Current lender wasn't able to help

Susan and her husband Roger were already in the fairly unusual position of holding a mortgage jointly with their son. As their Interest-Only mortgage was reaching the end of its term, they wanted to secure the capital they had invested in their son’s home by remaining on the mortgage.

They also wanted the new mortgage to be on a reasonable rate and over a reasonable period of time, so they could offer their daughter some help as she searched for her own home.

If this sounds a little complicated already, add into the mix the fact that Susan and her husband are in retirement. Their current lender was able to offer them a seven year term, with monthly payments around £1,300, and that just wasn’t affordable. Between the lacklustre customer service and unacceptable mortgage offers, Susan and Roger found themselves a little bit stuck

“We’ve probably had seven or eight mortgages with our bank over the years, all of which have been paid off. That doesn’t count for anything; they’ve got no history that they can call on.”

How were we able to help?

It was after this setback that Roger remembered reading about the Family Building Society in a national newspaper. The article covered later life lending and the financial institutions who offer products to people of retirement age and above. The Family Building Society has no upper age limit, as all applications are considered on a case by case basis.

When the couple rang, their application was dealt with by a single point of contact who guided them through every step of the process, from start to finish.

"We were offered an 18 year mortgage, which was fantastic as far as we were concerned. It gave us a reasonable repayment amount over a sensible period of time, with a five year fixed rate. This was extremely helpful because the repayments are predictable for five years."

During their application, as luck would have it, a mortgage more suited to their circumstances became available with the Society. Susan and Roger were able to take advantage of that offer even though they had already begun the process of applying for a different product.

In the end, the mortgage they took out was exactly what they wanted, with their monthly repayments less than half of what their previous lender was able to offer.

How were we different?

Being financially savvy, Susan and Roger knew that the mortgage offers they were receiving from the high street banks were not the only ones available to them – they were certainly not the most suitable ones for their circumstances either.
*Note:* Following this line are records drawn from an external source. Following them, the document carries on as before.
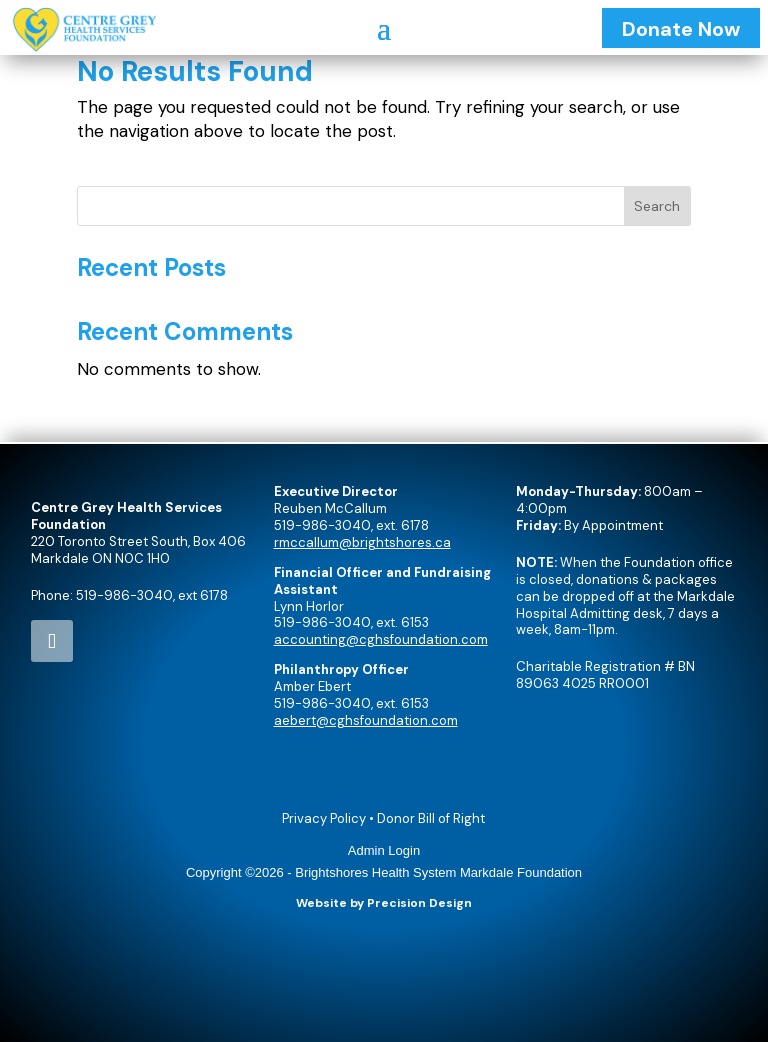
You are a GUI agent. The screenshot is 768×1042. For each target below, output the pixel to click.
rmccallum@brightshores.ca (362, 542)
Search (657, 206)
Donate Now (681, 29)
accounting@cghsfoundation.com (381, 639)
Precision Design (419, 903)
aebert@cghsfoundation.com (366, 720)
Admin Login (384, 850)
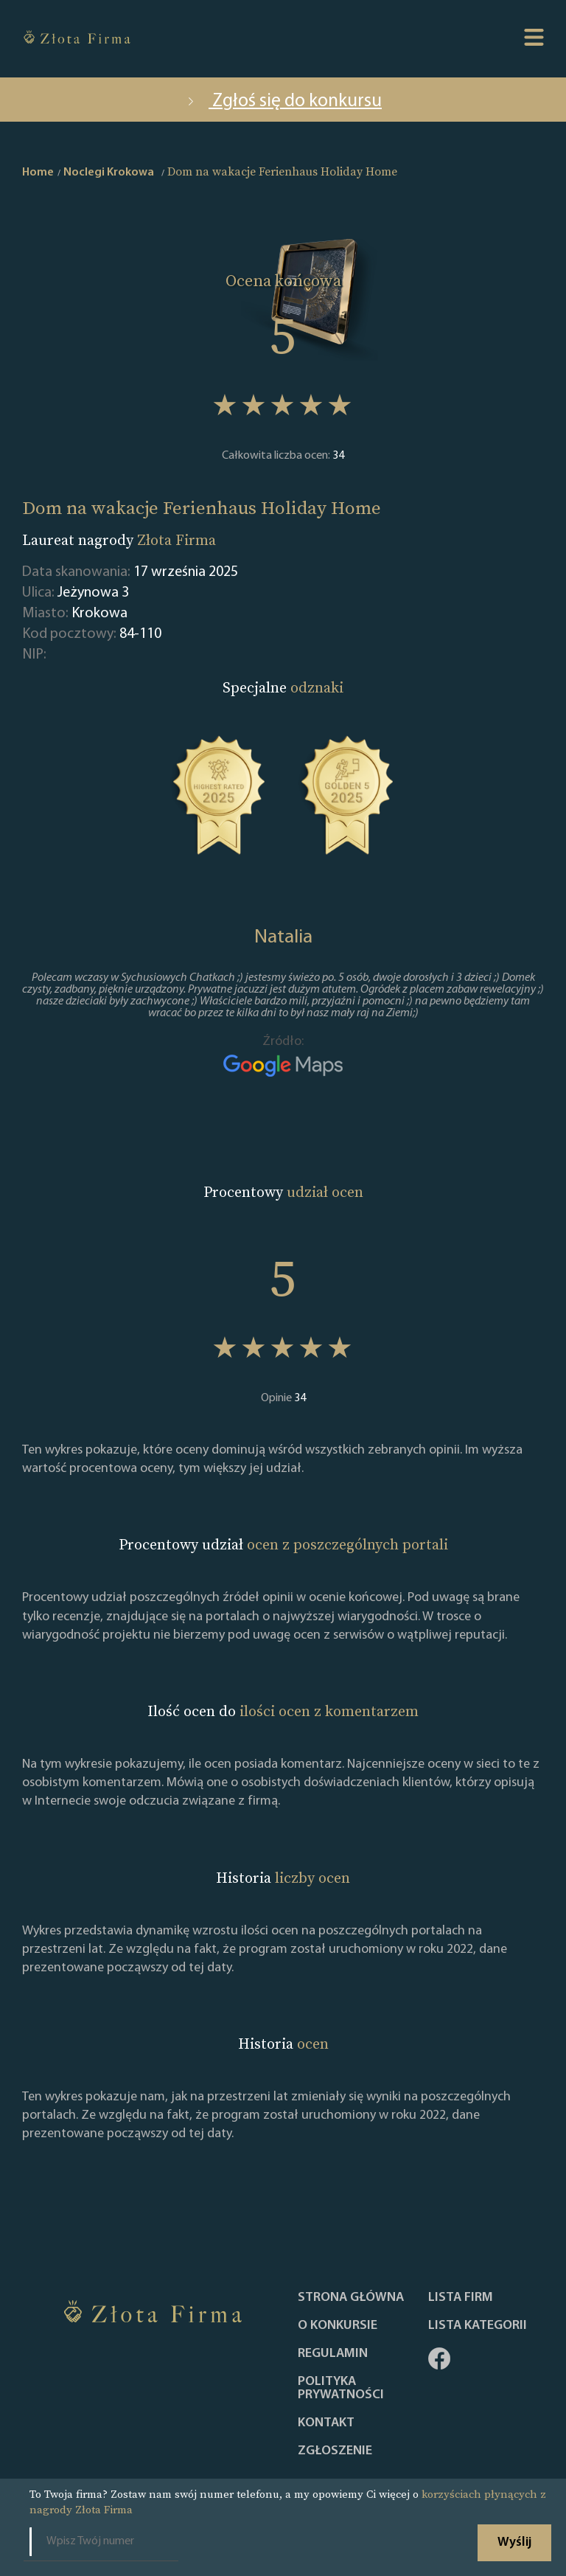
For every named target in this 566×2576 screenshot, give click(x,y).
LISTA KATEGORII (477, 2326)
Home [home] (38, 172)
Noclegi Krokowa (108, 172)
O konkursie (337, 2326)
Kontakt (326, 2423)
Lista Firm (460, 2298)
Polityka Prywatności (341, 2388)
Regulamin (333, 2354)
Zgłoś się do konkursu (283, 101)
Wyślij (514, 2542)
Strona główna (351, 2298)
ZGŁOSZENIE (335, 2451)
In their opinion, the bigger banks would prefer to take on a ‘simple’ mortgage than one that was a bit more unconventional.

However, when they approached the Society, they were met with an open mind to their particular needs and an understanding that ‘simple’ mortgages are becoming more and more of a rare breed.

"Depending on your circumstances, look around and see what’s available. There are certainly more flexible options open to you than just what the high street banks are offering."

For privacy reasons, the names in this case study have been changed.